• Request 1:
In the listing, duplicate the lines starting with the one that contains "头痛 [头痛 (10 products)] (126, 1076)" and going on through the final line of the listing, with no changes.

• Provided passage:
——————
Ask HN: How much time did it take you to build it? - wanderboy

I'm interested in hearing from people who learned how to code because they were interested in developing one of their ideas. I'm at a point in the development of a Web application where my financial situation is preventing me from moving forward with it, and I'd like to make progress by learning how to code it myself. Is this at all feasible given that I know EXACTLY what I want to do with the Web application?<p>Can anyone give me advice on the best way to approach a scenario like this? Is there a way for me to scan through the books to find information relevant to my project?
======
ibagrak
I am hands-on founder, and I've have done quite a bit of coding myself for the
project, although I haven't actively coded since college and never made a
living as a programmer. As a mediocre programmer, I can tell you: no matter
how much you know exactly what you need to do, you will be shocked to find out
how deep the rabbit hole really goes. That has been my experience, but I think
it's true for a lot of non-coders.

The building blocks all seem to make sense. All information and tools you need
to get started are out there. You think you are picking it up pretty fast
going through all the tutorials online, but when it comes to actually fleshing
out a feature or design, you get bogged down in minutia. Keeping the coding
skills fresh takes constant practice. I started out erring by as much as 300%
on the time estimates for some of the tasks I had to complete. I am now down
to underestimating by about 50%, which is a huge improvement in 6 months, and
as clear evidence as any that the ramp up is long and the learning curve is
steep.

------
rcavezza
I think you'll be surprised at how fast you can get something up. Just keep it
really basic. Figure out the simplest thing you can do that will get people to
sign up, build that, and then keep building more. Even if you build at an
extremely slow rate, you can have something up relatively soon.
——————
[Excerpted records from a collection]
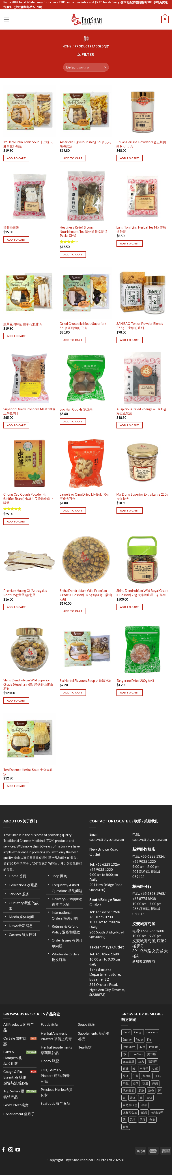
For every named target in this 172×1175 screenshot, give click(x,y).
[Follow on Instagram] (10, 1150)
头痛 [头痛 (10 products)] (126, 1076)
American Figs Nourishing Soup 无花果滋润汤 (85, 144)
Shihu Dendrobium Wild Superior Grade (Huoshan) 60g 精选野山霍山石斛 (28, 684)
——————
• Request 2:
Pick up the discussion thread on learning to code your own web application and continue it after its final sentence.

• Task answer 1:
头痛 [头痛 (10 products)] (126, 1076)
American Figs Nourishing Soup 无花果滋润汤 (85, 144)
Shihu Dendrobium Wild Superior Grade (Huoshan) 60g 精选野山霍山石斛 (28, 684)

• Task answer 2:
Start with a page that tells users what the site will do and collect email
addresses while building the second part.

I coded in high school in 2003-2004 and stopped for 5 years or so. I came back
and it took me about 1.5-2 months to build a full website that guides hs
athletes through the recruitment process and builds them a profile. It took a
lot of learning through errors and hours of trying to determine what was wrong
only to find I was missing a semi-colon. Build with jquery & php. Now I feel
as if the same project would only take me two weeks.

The more you code, the quicker it will become to build anything.

I built another website that helps you share what you're wearing and buy
clothes through shopping api's. The core functions were built in about a week
and a half and the rest of the time was spent perfecting the ui and building
the graphic design.

------
adn37
It depends on what you want to build. Keeping it simple helps.

I designed my last web site in about a month: dev time + learning an MVC
framework (CakePHP), not working full time. Prior background of php web dev
(non pro). Also, the framework has evolved, and a lot of things I had to do by
myself at the time are now in the core.

In the end, what took me time is: back office stuff (end of day jobs, tracking
user actions), design integration (we brought a designer in, though), UI
(caching and ajax calls to speedup the site, and effects using scriptaculous),
having our email platform good to go through spam filters.

Also, even when it seems straightforward, it takes more time than you may
think. And coding is just the beginning.

tl;dr: Depends on your requirements and experience. Also, next time you'll be
faster.

------
christonog
How long have you been learning how to code? I can tell you right now that
even though you know exactly what you want, you'll have to consider something
called "dependencies" which is basically anything (technologies, libraries, or
programming languages) you must do, learn, or build before you get what you
want. I'm experiencing this right now learning to code and building something
at the same time, and it's frustrating knowing a small feature takes a lot of
work and figuring things out before working correctly.

As has been stated, get the simplest thing up and running, and iterate on that
- using google and online communities as your guide.

Good luck!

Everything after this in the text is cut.